> [WORK TASK]: In the data below, find the line containing "Given: Click the"; transcribe it and each line after it exactly, through the last, skipping pictures.

> [DATA RECORDS]:
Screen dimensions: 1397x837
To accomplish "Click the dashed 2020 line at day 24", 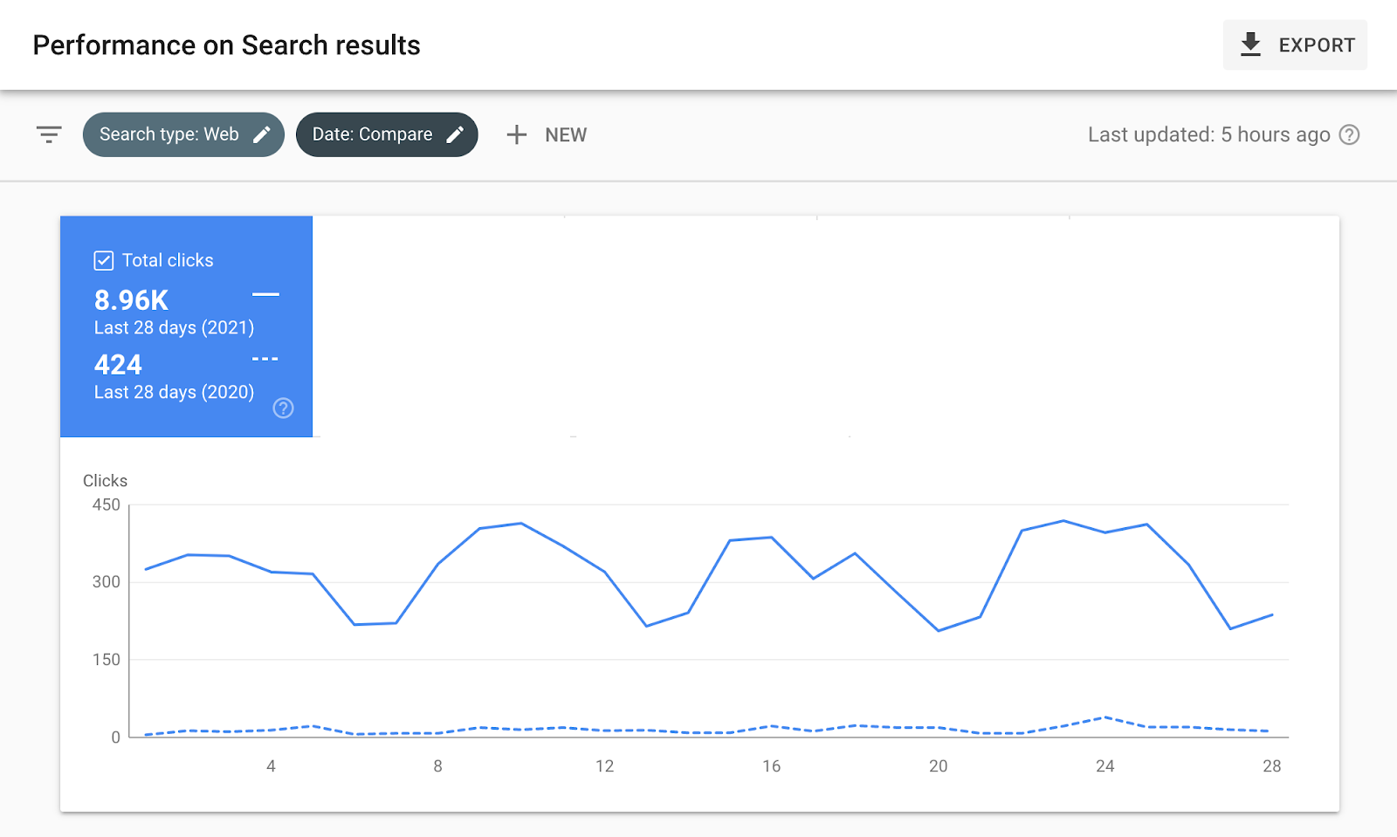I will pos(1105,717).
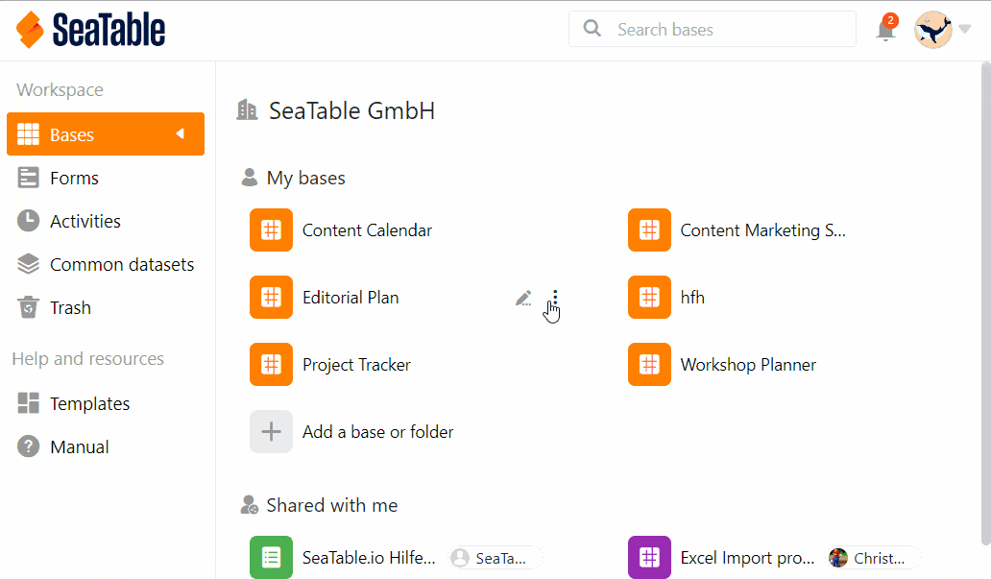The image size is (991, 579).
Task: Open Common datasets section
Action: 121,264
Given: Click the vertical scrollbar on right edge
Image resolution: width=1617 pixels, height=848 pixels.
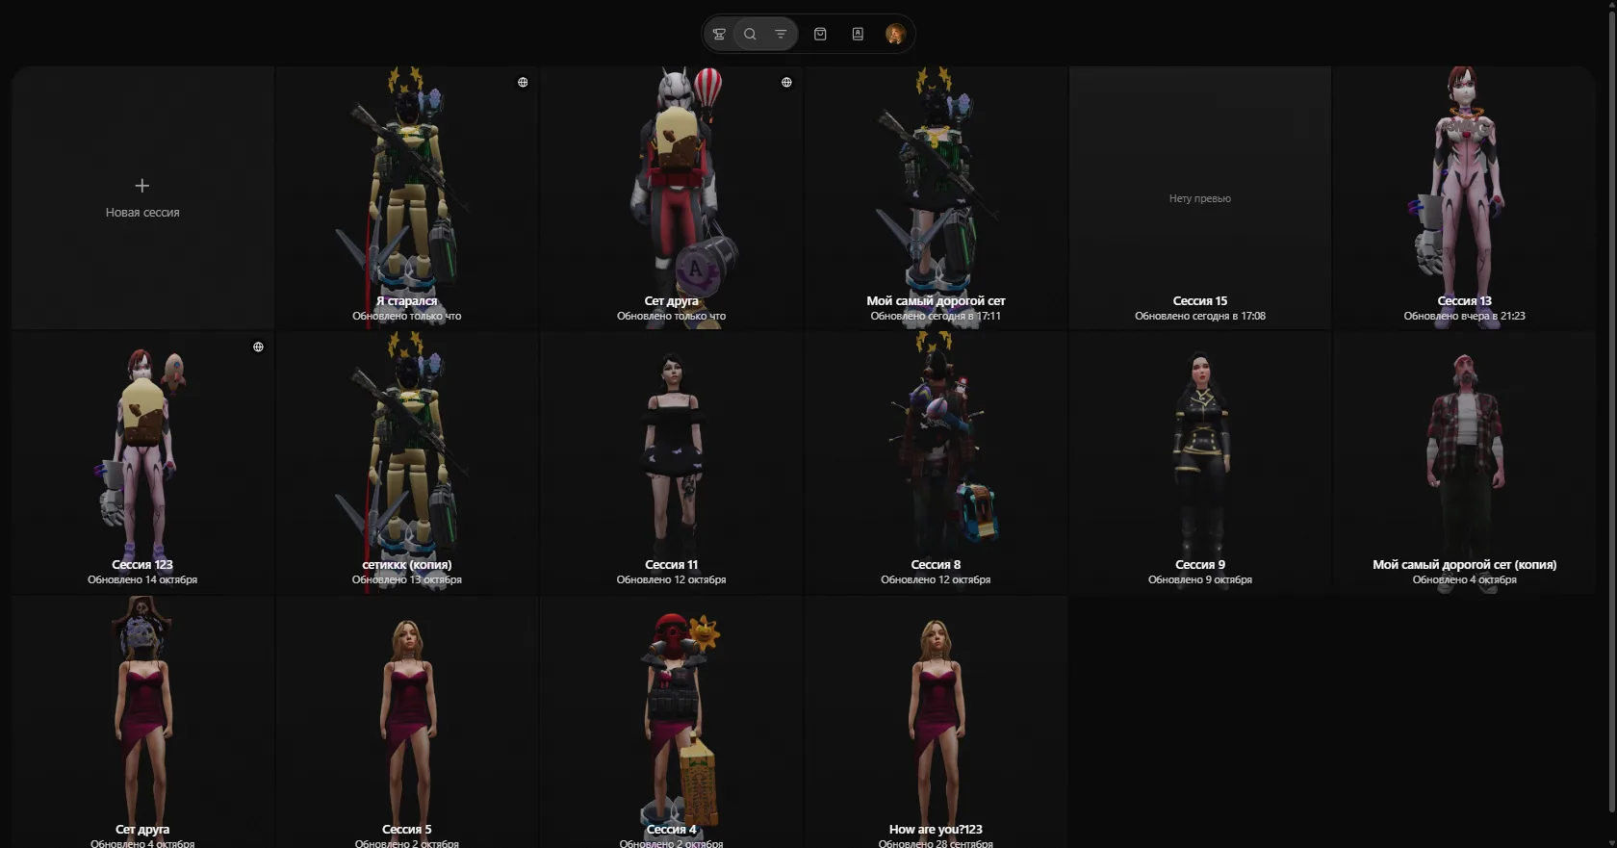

> [RESULT OF THE TASK]:
Given: Click the vertical scrollbar on right edge
Image resolution: width=1617 pixels, height=848 pixels.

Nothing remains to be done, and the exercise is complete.